KEIR RADNEDGE at WEMBLEY —- Louis Van Gaal has won a trophy with every club who feature in his high-class managerial cv, with the exception of Manchester United. Success at Ajax, Barcelona (twice), AZ Alkmaar and FC Bayern has yet to be replicated during his near two-year presence in English football.

But that may all be put to rights on May 21 when Manchester United confront Crystal Palace in the FA Cup Final. United are favourites despite the manner in which they flirted briefly with disaster on Saturday before beating Everton 2-1 thanks to a stoppage-time goal from the outstanding Anthony Martial.

Louis Van Gaal . . . no trophy yet with United

The final might also be Van Gaal’s last match in charge. He is contracted for a further season but United’s (comparatively) disappointed league results and performances mean they are uncertain of Champions League football next season.

Van Gaal does not feature in United’s promotional material for their pre-season adventures and even he is making no predictions.

United dominated the first half with captain Wayne Rooney outstanding in midfield and should have had more reward than a single goal from yet another Everton ‘old boy’ in Marouane Fellaini.

Penalty save

Everton raised the tempo after the interval and, despite seeing a Romelu Lukaku penalty saved brilliantly David De Gea, equalised deservedly through a Chris Smalling own goal.

Just when extra time appeared inevitable, Martial arrowed through a gap between England centre-backs John Stones and Phil Jagielka to send United into their record-equalling 19th FA Cup Final and first at the ‘new’ Wembley. His goal also almost certainly condemned Everton manager Roberto Martinez to the sack.

Van Gaal, after the match, was not considering anything beyond the end of this season. Asked about United’s ability to build on their cup performances next season, he told journalists: “I’m not looking at anything other than this competition. We live in the present. For the future, I discuss this with my board not with you.”

He had no doubt about United’s value for victory and the outstanding potential of Martial who could be one of stars of Euro 2016 for France, particularly in the absence of Karim Benzema.

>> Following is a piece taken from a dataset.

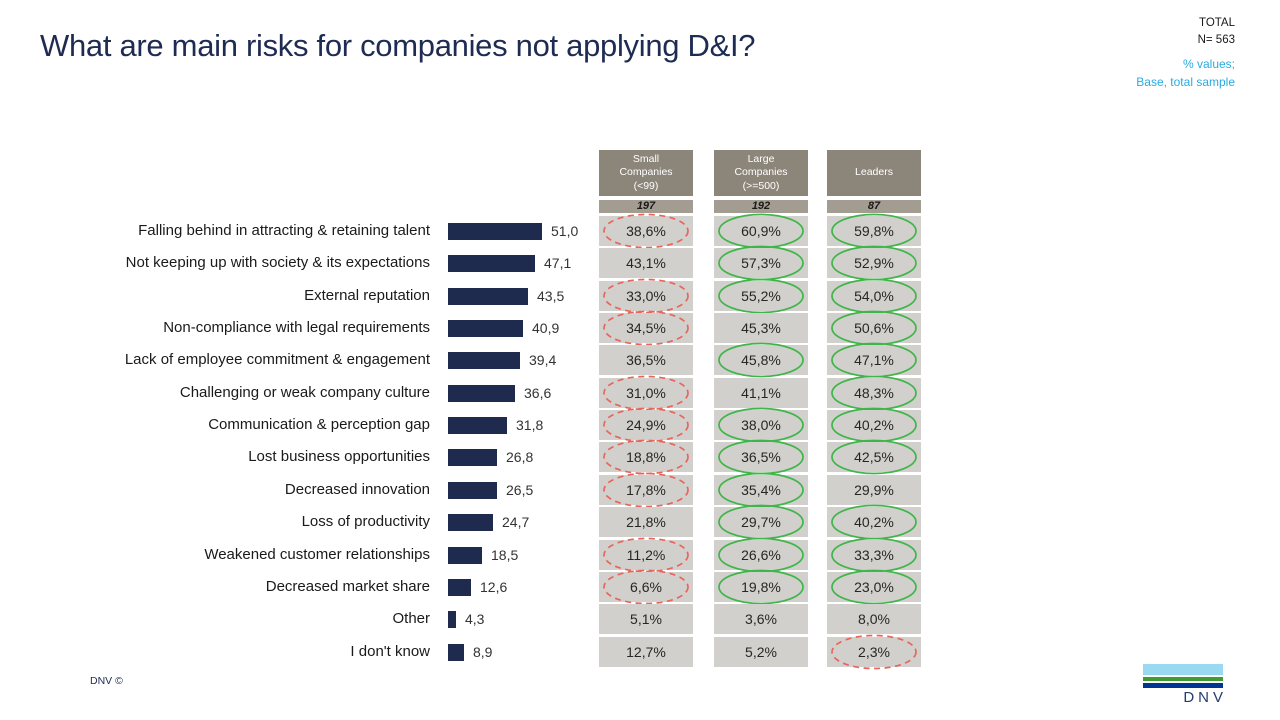 Image resolution: width=1280 pixels, height=720 pixels. What do you see at coordinates (367, 295) in the screenshot?
I see `risk-label: External reputation` at bounding box center [367, 295].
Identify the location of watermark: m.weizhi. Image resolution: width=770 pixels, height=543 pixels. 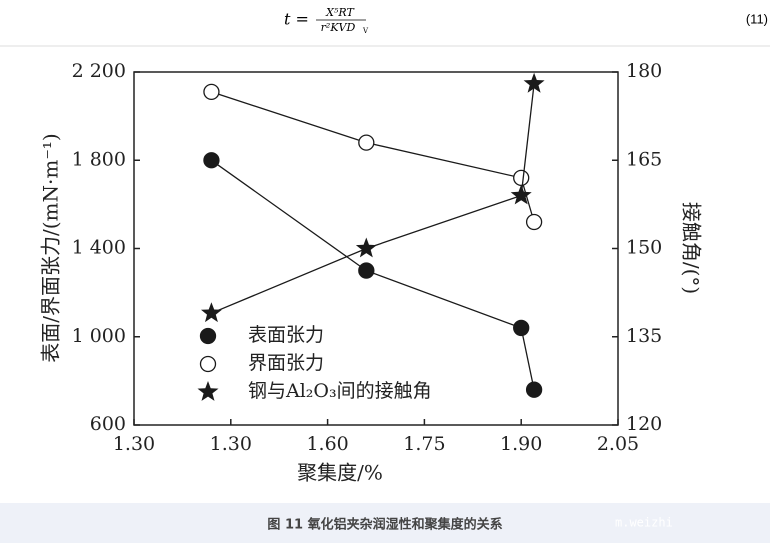
(644, 523).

Van Gaal said: “We deserved to go to the final. We had so many chances, we could have finished it much earlier. Martial can do even much better because I see a lot of thing he can improve by playing and training and then you can improve again when you are playing on a higher level.”

Palace progress

Palace beat Watford 2-1 in the second semi-final between two rank outsiders who each had only ever reached the final once before. It was a repeat of the outcome when Palace from south London beat their north of London rivals in the second division promotion play-off three years ago.

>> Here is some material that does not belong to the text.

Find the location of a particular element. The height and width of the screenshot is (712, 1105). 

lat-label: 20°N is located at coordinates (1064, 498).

All the goals were headers from towering left-wing crosses (two of them corners). Yannick Bolasie put Palace ahead in only the sixth minute with Troy Deeney levellng after 55. Watford were on terms for only five minutes before Connor Wickham restored Palace’s advantage.

Manager Alan Pardew thus repeated his own success as a player. In 1990 he scored the winning goal when Palace won in the semi-finals against Liverpool. Palace went on to lose the final after a replay . . . against Manchester United.

Van Gaal, for certain, will be hoping history repeats itself, albeit – like Saturday’s semi-final – within the regulation 90 minutes.